Tuesday, September 23, 2014

Remedy SPI - Config file & Rules Files

https://blogger.googleusercontent.com/img/b/R29vZ2xl/AVvXsEir2h3W13iKd39paIDNG5LrdmKAHfMGZ1Hz3gHaU-MB8Rjmdqz0pypv5Z8Czegy41ESXCcK6IcDvhyphenhyphenI3mGZx018YPDNgnIKywrO0gSCOfa5sv4M6ekgyaQfxVn0UgWDlNIIMiKZaDfKWic/s1600/Rotary+Engine.jpg

HP OM is an Event Management tool. For the complete ITIL workflow this has to be integrated with any one of the ITSM tools available in the market.

We have used Remedy Smart Plug-in(remspi) by HP to integrate HP OVO with BMC Remedy Action Request System (ARS) in our environment.

https://blogger.googleusercontent.com/img/b/R29vZ2xl/AVvXsEhSA-FH1bixT_rIff8i3L0MG72xMF4cKmdZZFOBO9noLM5KNWHnU-zFqJPozV6tvmexyxwF4ekOoyKaRLLcjhCE8tpxufpUND4HYS-_4qMb95GT5iug8CG3wmFGFs1byJNczznRwQln1G4/s1600/Capture_remedy.JPG

The above diagram shows a basic flow within the integration.

This post expects the reader to be well versed with HP OVO and Remedy ARS. Also refer to the SPI_RARS_AdminRef.pdf for more information.

This post gives a brief example of the cfg file and the rules file.

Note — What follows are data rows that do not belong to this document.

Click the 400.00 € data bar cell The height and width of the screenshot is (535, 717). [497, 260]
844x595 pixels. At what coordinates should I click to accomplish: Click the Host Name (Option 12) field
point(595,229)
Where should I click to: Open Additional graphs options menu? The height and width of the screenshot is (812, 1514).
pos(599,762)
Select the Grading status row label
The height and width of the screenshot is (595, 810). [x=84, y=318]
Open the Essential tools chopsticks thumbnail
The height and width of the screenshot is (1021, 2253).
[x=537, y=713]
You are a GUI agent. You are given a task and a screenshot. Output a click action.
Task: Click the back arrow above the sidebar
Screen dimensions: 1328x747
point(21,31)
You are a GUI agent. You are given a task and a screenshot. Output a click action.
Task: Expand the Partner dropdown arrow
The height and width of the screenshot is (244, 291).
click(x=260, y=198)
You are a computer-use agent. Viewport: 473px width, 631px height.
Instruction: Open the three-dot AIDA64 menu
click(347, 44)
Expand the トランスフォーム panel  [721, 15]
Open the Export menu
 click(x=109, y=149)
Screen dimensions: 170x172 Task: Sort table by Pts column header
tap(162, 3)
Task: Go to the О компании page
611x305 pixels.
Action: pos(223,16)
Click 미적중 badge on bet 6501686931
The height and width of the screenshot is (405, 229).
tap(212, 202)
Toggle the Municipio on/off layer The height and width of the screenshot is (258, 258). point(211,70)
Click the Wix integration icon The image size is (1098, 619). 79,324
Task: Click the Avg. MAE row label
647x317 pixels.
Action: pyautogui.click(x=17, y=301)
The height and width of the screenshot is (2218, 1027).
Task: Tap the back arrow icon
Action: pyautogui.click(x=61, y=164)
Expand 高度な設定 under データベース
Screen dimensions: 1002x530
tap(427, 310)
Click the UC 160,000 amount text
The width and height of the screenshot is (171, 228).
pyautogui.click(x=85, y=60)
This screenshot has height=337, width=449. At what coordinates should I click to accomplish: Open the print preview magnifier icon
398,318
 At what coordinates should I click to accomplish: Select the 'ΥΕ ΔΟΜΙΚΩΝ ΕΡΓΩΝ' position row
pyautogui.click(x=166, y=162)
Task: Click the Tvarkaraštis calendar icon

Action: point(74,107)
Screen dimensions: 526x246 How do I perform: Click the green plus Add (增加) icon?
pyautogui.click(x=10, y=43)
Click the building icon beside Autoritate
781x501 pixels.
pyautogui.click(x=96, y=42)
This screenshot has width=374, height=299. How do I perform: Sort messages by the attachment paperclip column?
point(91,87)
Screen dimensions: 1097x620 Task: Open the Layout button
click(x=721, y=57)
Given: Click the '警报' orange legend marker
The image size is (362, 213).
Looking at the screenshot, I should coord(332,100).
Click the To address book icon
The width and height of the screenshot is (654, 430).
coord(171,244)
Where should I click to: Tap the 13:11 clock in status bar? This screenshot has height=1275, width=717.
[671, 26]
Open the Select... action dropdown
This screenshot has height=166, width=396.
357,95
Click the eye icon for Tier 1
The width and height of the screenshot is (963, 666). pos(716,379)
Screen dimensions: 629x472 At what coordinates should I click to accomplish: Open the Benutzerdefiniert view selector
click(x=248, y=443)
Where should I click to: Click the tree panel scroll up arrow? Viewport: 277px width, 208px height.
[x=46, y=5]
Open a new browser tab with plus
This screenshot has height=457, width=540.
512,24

1. The SPI for Remedy ARS server receives the ID of an HPOM

message from the HPOM management server via a submission

program.

2. The SPI for Remedy ARS server retrieves details of the HPOM

message from the HPOM management server via an application

programmer interface (API).

3. The SPI for Remedy ARS server creates and updates action requests

using the ARS API.

4. When an action request changes, the action-request system calls the SPI for Remedy ARS client and passes on the details of the update via the ARS filter mechanism.

5. The SPI for Remedy ARS client sends the update details to the SPI for Remedy ARS server.

6. The SPI for Remedy ARS server updates the HPOM message on the HPOM management server using HPOM’s API.

7. When an HPOM message is modified, the SPI for Remedy ARS server receives a message-change event via the HPOM API.

8. HPOM sends the details of the message-change event to the SPI for

Remedy ARS server via the HPOM API.

9. The SPI for Remedy ARS server updates the action request by means of the Remedy-ARS application-programming interface (API).

The data components that are used in the data flow are:

External Actions and Data
Configuration file - remspi.cfg
Rules File - remspi_rules.txt
The SPI for Remedy ARS database

Configuration File - /etc/opt/OV/share/conf/remspi/remspi.cfg

The configuration file remspi.cfg defines the user name and passwords that the SPI for Remedy ARS uses to log in to HPOM. The passwords are encrypted.

There has to be a user in HPOM with appropriate permissions in HPOM.

Use remspipasswd to encrypt the password of this user.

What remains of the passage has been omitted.